### Tareas por hacer
- a) Copia la reseña sobre Gregory Kunde desde "Me atrevo a" hasta "de mucho respeto.", cambiando "Calaf" por "Cavaradossi".
- b) Indica si cada afirmación coincide con la reseña sobre Gregory Kunde. Responde sí o no y cita las palabras que lo deciden. (i) Mariella Devia sigue cantando ópera escenificada. (ii) Kunde ya ha cumplido los sesenta y cinco años. (iii) En Kunde se echa de menos un centro más nutrido.

Me atrevo a decir que Gregory Kunde constituye, junto con Plácido Domingo y Leo Nucci -si dejamos a un lado a Mariella Devia, ya retirada de la ópera escenificada-, algo así como la santísima trinidad de los fenómenos líricos que ponen a prueba nuestra credulidad. No lejos ya de cumplir los sesenta y cinco años de edad, lo de Kunde no deja de ser un fenómeno histórico. Lo hemos glosado aquí muchas veces ya con anterioridad, pero hay que repetirlo: no tiene precio escucharle cantar con ese arrojo, con una voz bien proyectada, firme y de agudo desenvuelto. Por descontado se echa de menos un centro más nutrido, lo mismo que un grave menos áfono; con ello redondería mejor las partes más líricas del papel, que resuelve en su caso más por el empuje heróico que por el lirismo evocador. En cualquier caso, un Calaf de mucho respeto.

### Datos mostrados
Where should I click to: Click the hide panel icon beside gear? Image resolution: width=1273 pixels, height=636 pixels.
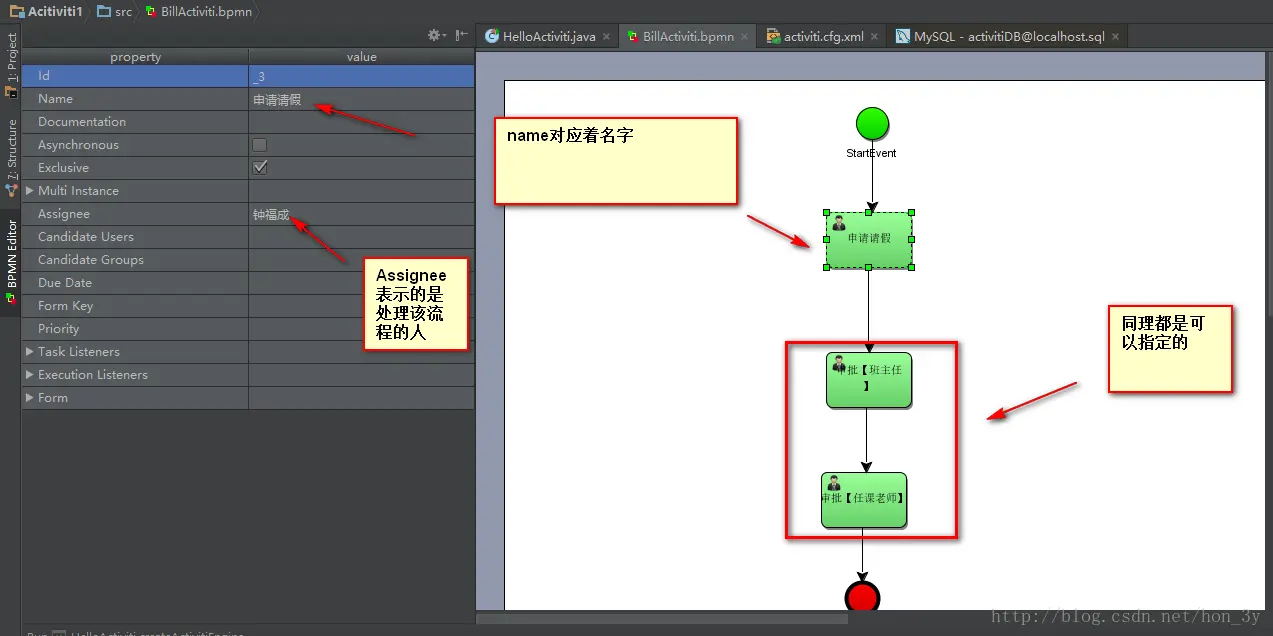tap(462, 35)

### Respuestas
- a)
Me atrevo a decir que Gregory Kunde constituye, junto con Plácido Domingo y Leo Nucci -si dejamos a un lado a Mariella Devia, ya retirada de la ópera escenificada-, algo así como la santísima trinidad de los fenómenos líricos que ponen a prueba nuestra credulidad. No lejos ya de cumplir los sesenta y cinco años de edad, lo de Kunde no deja de ser un fenómeno histórico. Lo hemos glosado aquí muchas veces ya con anterioridad, pero hay que repetirlo: no tiene precio escucharle cantar con ese arrojo, con una voz bien proyectada, firme y de agudo desenvuelto. Por descontado se echa de menos un centro más nutrido, lo mismo que un grave menos áfono; con ello redondería mejor las partes más líricas del papel, que resuelve en su caso más por el empuje heróico que por el lirismo evocador. En cualquier caso, un Cavaradossi de mucho respeto.

- b)
(i) No: "ya retirada de la ópera escenificada".
(ii) No: "No lejos ya de cumplir los sesenta y cinco años de edad".
(iii) Sí: "Por descontado se echa de menos un centro más nutrido".